▸ **Задание 1**: Посчитайте, в скольких строках записей встречается слово «Open». В ответе укажите только число.

▸ **Отрывок текста**:
►

Столь же уникальным и мощным, как демонстрация многообразных бедствий обездоленных, является сатирическое разоблачение поэтом непоследовательности, неискренности, тщеславия и изощренной жестокости всевозможных людей, эксплуатирующих этих обездоленных. С ироничной видимостью оказания заслуженной дани уважения бедности он детально описывает ту важную роль, которую она играет в социальном устройстве. Благодаря ей служащие Общественной помощи способны обеспечивать свои семьи в достатке; магистраты — достигать цветущей и безмятежной старости; экономисты (почтительно почитающие её как солидную сущность) — завоевывать профессорские кафедры и академические почести; политиканы — привлекать общественное внимание; социалистические и анархистские крикуны — завершать свою карьеру праздными, спивающимися депутатами; поэты, художники и романисты — купаться в славе и хорошем вине и основывать роскошные заведения для своего потомства.
Приход зимы, который заставляет стыть кровь одного класса, стимулирует кровообращение всех остальных. Тогда респектабельная благотворительность выбивает зорю на пустых желудках; похоронные компании приходят в сияющее оживление; салоны, чахнущие от недостатка тем для разговоров, незамедлительно оживают; турист на Юге Франции и буржуа, уютно устроившийся у своего камина, ежедневно сострадают страданиям — после обеда — в манере величественной и пространной; общество резвится на благотворительных праздниках и балах; пресса «вновь открывает бедствия»; журналисты рыдают, плачут и умоляют — по три су за строчку. Словом, жалеть несчастных — это профессия как всякая другая; и если бы когда-нибудь настал день, когда в мире не осталось бы бедняков, «многим людям», говоря идиомой на идиому, «пришлось бы очень туго». Подобная сатира жалит и разит в силу стоящей за ней моральной силы: это бич из тонких веревок, которым орудует человек с душой.
Сатира перерастает в разгульный юмор при описании жалкому страху угнетенного муками совести буржуазного лавочника перед лицом пугающего призрака голодного человека:
“Avez-vous vu ce misérable? Cet individu équivoque? Ce pouilleux, ce voleur en loques, Qui nous r’gardait manger à table? Ma parole! on n’est pus (plus) chez soi, On ne peut pus digérer tranquille— Nous payons l’impôt, gn’a (il y en a) des lois! Qu’est-ce qu’y (ils) font donc, les sergents d’ ville?”
Я смеялся почти до слёз, когда столкнулся с этой картиной, потому что знал такого же буржуазного лавочника — в Бостоне — во время исторической зимы голода 1893–1894 годов, когда крупная пресса образовала синдикат для распространения лжи, когда была задействована власть великого штата и великий губернатор получал поздравительные депеши из отдаленных уголков великой страны за быстрые и решительные действия в чрезвычайной ситуации, и всё лишь потому, что несколько полуголодных бедобяг вздумали показаться на глаза, не помыв рук и лиц и не сменив одежды.

◄

▸ **Собранные данные**:
►

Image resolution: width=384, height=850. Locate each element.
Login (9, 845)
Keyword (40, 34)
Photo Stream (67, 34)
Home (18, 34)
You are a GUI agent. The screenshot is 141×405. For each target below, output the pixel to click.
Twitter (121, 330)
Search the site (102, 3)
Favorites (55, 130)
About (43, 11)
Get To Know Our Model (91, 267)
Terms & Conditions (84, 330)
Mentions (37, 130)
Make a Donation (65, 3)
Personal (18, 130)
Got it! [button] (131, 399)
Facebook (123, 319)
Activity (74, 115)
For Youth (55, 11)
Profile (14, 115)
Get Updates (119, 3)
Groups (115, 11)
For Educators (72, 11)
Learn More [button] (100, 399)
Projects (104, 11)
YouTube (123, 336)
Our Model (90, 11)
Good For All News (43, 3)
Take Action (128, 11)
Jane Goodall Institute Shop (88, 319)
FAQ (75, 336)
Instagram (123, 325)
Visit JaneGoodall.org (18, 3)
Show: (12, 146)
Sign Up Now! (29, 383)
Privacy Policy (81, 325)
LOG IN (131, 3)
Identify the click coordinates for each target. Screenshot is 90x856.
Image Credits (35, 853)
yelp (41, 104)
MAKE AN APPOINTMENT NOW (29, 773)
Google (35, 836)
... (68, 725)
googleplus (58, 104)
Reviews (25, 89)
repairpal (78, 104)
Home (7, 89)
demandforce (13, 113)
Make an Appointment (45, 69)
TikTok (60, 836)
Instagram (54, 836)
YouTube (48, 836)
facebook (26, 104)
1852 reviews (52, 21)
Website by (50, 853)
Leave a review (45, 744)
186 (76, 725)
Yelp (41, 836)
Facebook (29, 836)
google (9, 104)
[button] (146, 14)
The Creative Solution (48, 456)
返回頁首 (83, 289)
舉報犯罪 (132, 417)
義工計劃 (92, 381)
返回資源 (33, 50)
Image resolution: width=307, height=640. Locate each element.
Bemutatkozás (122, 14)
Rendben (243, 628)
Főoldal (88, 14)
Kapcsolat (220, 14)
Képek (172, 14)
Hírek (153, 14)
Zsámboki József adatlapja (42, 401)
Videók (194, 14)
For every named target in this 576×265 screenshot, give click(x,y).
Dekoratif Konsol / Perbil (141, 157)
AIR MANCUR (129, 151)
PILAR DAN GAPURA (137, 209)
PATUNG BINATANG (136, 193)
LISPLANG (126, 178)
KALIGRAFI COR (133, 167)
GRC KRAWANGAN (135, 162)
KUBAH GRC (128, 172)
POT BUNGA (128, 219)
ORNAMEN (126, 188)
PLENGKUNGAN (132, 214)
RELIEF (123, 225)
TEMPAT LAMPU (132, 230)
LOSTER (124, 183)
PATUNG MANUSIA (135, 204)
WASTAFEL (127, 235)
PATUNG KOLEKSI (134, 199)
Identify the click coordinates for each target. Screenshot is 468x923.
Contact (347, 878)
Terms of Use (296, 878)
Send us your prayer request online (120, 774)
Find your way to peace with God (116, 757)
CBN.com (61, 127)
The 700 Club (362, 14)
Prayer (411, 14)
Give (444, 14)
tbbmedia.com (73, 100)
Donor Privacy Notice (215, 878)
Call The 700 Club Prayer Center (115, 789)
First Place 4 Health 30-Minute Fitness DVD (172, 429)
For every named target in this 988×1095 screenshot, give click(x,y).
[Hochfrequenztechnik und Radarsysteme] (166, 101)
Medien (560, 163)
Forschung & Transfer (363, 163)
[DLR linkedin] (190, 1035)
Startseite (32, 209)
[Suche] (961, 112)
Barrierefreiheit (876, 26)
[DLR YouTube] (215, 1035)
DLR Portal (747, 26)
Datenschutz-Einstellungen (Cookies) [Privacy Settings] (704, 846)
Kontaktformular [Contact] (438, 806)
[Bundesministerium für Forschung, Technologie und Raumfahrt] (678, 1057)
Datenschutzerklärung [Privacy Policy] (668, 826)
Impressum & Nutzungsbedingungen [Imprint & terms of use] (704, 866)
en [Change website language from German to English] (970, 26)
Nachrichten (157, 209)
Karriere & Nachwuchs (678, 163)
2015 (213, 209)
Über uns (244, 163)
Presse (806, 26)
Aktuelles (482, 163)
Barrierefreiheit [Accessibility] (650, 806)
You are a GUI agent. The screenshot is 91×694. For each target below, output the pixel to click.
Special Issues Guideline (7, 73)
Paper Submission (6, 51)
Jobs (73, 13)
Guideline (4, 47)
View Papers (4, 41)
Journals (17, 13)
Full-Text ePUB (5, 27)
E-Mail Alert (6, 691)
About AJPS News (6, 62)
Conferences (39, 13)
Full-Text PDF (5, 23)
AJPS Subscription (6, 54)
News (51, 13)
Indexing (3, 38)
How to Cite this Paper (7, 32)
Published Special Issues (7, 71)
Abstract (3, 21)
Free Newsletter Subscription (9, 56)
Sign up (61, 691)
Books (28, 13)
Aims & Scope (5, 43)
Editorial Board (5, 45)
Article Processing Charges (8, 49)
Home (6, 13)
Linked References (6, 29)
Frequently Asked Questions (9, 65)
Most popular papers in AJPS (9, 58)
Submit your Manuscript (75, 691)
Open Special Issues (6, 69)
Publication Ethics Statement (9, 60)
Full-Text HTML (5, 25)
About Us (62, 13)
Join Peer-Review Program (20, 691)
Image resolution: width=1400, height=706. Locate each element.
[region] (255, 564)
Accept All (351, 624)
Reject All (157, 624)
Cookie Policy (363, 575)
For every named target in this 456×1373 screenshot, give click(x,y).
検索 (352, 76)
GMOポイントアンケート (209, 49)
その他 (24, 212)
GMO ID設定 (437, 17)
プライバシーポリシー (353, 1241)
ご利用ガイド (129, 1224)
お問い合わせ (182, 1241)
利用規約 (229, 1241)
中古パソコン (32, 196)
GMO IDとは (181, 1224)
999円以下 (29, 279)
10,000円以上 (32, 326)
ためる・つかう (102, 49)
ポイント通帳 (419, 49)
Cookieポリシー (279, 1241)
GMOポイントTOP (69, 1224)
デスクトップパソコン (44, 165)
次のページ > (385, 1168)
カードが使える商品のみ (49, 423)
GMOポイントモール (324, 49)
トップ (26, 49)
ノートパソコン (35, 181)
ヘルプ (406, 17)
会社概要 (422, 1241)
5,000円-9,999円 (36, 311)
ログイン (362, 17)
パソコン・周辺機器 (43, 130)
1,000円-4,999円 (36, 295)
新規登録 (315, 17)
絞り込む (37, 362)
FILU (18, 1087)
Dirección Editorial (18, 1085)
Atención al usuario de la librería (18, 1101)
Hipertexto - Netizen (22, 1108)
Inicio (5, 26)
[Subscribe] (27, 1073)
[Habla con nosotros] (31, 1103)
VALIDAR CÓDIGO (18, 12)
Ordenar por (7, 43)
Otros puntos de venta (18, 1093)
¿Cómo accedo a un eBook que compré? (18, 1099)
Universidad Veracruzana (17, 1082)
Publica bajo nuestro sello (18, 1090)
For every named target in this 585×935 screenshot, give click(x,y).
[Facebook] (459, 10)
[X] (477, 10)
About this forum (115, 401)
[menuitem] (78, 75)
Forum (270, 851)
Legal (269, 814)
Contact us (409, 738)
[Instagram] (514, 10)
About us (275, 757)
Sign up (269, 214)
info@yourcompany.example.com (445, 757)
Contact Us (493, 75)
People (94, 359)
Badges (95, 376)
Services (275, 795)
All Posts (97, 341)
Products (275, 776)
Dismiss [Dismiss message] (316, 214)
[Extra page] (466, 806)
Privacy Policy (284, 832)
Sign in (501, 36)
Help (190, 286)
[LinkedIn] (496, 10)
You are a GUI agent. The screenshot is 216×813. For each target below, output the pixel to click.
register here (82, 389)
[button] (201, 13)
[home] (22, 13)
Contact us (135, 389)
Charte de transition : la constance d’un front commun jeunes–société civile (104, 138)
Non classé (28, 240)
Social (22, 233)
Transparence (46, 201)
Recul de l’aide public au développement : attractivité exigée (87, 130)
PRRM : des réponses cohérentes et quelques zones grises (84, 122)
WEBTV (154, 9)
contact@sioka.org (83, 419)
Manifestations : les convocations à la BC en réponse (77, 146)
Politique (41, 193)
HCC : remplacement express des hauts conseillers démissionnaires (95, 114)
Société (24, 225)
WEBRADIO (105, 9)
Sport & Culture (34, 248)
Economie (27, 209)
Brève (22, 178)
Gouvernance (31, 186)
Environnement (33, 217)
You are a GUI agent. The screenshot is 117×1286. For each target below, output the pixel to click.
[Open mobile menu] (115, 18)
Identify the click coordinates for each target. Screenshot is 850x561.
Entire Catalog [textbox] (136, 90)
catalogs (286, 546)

◄

▸ **Задание 2**: Продолжите приведенный выше текст о сатире поэта на тех, кто наживается на бедности. Начните сразу после его последнего предложения.

▸ **Ответ 1**: 2

▸ **Ответ 2**:
Но вернемся к Франции. Жан Риктюс любит белые видения «первопричастников», любит солнечный свет, сирень и водяной кресс, птиц и маленьких детей. Памятный «Плач детей» миссис Браунинг выглядит блеклым и конвенциональным рядом с его «Хороводом бедняцких крошек-детушек». Чарльз Лэм не был более милым, нежным, изысканным в своем исторгающем слёзы размышлении «Дети-мечты», чем Риктюс, когда он касается своих возлюбленных из снов — «кладбища невинных», как он их называет, своей «бедной маленькой кучки мертвецов».
“Et la vie les a massacrés, Mes mains les ont ensevelis, Mes yeux les ont beaucoup pleurés.”
Его стихотворение «Надежда», в котором он грезит о возлюбленной, — это настоящий Эжен Каррьер в стихах.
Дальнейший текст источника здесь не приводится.